## Begin Rows
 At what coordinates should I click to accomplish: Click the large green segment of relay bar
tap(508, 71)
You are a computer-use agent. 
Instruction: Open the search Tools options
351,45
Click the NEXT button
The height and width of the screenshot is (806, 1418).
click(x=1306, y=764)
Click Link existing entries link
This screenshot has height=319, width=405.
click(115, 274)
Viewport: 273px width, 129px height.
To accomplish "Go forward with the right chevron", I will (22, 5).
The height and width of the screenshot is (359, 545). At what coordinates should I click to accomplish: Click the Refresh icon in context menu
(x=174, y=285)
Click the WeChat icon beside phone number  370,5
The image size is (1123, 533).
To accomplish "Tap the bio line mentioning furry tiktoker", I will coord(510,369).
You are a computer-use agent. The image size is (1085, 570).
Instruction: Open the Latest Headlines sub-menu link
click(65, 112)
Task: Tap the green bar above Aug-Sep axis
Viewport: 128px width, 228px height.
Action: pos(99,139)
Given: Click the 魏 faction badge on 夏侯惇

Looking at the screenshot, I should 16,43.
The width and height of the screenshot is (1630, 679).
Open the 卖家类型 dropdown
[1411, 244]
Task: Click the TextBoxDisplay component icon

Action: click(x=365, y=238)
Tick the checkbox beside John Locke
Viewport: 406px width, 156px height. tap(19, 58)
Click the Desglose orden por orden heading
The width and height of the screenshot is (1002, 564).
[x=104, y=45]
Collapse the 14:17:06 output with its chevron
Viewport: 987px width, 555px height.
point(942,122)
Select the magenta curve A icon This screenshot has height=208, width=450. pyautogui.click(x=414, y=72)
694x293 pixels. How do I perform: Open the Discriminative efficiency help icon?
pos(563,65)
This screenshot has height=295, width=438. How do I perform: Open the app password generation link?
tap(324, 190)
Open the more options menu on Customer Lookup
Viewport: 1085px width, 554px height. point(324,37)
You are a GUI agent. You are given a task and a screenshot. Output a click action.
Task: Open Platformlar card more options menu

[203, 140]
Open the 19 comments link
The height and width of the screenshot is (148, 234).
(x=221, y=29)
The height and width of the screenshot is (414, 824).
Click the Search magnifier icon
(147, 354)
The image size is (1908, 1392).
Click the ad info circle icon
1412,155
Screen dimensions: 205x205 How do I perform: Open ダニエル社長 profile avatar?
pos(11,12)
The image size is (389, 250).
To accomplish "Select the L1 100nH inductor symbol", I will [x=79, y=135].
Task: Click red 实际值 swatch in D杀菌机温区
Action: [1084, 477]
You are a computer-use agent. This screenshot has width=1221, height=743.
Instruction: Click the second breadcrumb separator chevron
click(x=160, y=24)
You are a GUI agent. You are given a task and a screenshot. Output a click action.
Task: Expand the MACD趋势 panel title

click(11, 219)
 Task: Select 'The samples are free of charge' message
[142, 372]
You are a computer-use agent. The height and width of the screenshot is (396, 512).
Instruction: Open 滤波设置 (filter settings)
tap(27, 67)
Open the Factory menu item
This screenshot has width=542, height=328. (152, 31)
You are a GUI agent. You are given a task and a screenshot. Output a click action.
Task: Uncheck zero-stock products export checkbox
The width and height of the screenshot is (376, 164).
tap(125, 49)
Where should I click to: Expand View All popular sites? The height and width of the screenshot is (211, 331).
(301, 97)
## End Rows
→ **Problem**
Repeat all of the records above without changing a single character.

→ **Written solution**
 At what coordinates should I click to accomplish: Click the large green segment of relay bar
tap(508, 71)
You are a computer-use agent. 
Instruction: Open the search Tools options
351,45
Click the NEXT button
The height and width of the screenshot is (806, 1418).
click(x=1306, y=764)
Click Link existing entries link
This screenshot has height=319, width=405.
click(115, 274)
Viewport: 273px width, 129px height.
To accomplish "Go forward with the right chevron", I will (22, 5).
The height and width of the screenshot is (359, 545). At what coordinates should I click to accomplish: Click the Refresh icon in context menu
(x=174, y=285)
Click the WeChat icon beside phone number  370,5
The image size is (1123, 533).
To accomplish "Tap the bio line mentioning furry tiktoker", I will coord(510,369).
You are a computer-use agent. The image size is (1085, 570).
Instruction: Open the Latest Headlines sub-menu link
click(65, 112)
Task: Tap the green bar above Aug-Sep axis
Viewport: 128px width, 228px height.
Action: pos(99,139)
Given: Click the 魏 faction badge on 夏侯惇

Looking at the screenshot, I should 16,43.
The width and height of the screenshot is (1630, 679).
Open the 卖家类型 dropdown
[1411, 244]
Task: Click the TextBoxDisplay component icon

Action: click(x=365, y=238)
Tick the checkbox beside John Locke
Viewport: 406px width, 156px height. tap(19, 58)
Click the Desglose orden por orden heading
The width and height of the screenshot is (1002, 564).
[x=104, y=45]
Collapse the 14:17:06 output with its chevron
Viewport: 987px width, 555px height.
point(942,122)
Select the magenta curve A icon This screenshot has height=208, width=450. pyautogui.click(x=414, y=72)
694x293 pixels. How do I perform: Open the Discriminative efficiency help icon?
pos(563,65)
This screenshot has height=295, width=438. How do I perform: Open the app password generation link?
tap(324, 190)
Open the more options menu on Customer Lookup
Viewport: 1085px width, 554px height. point(324,37)
You are a GUI agent. You are given a task and a screenshot. Output a click action.
Task: Open Platformlar card more options menu

[203, 140]
Open the 19 comments link
The height and width of the screenshot is (148, 234).
(x=221, y=29)
The height and width of the screenshot is (414, 824).
Click the Search magnifier icon
(147, 354)
The image size is (1908, 1392).
Click the ad info circle icon
1412,155
Screen dimensions: 205x205 How do I perform: Open ダニエル社長 profile avatar?
pos(11,12)
The image size is (389, 250).
To accomplish "Select the L1 100nH inductor symbol", I will [x=79, y=135].
Task: Click red 实际值 swatch in D杀菌机温区
Action: [1084, 477]
You are a computer-use agent. This screenshot has width=1221, height=743.
Instruction: Click the second breadcrumb separator chevron
click(x=160, y=24)
You are a GUI agent. You are given a task and a screenshot. Output a click action.
Task: Expand the MACD趋势 panel title

click(11, 219)
 Task: Select 'The samples are free of charge' message
[142, 372]
You are a computer-use agent. The height and width of the screenshot is (396, 512).
Instruction: Open 滤波设置 (filter settings)
tap(27, 67)
Open the Factory menu item
This screenshot has width=542, height=328. (152, 31)
You are a GUI agent. You are given a task and a screenshot. Output a click action.
Task: Uncheck zero-stock products export checkbox
The width and height of the screenshot is (376, 164).
tap(125, 49)
Where should I click to: Expand View All popular sites? The height and width of the screenshot is (211, 331).
(301, 97)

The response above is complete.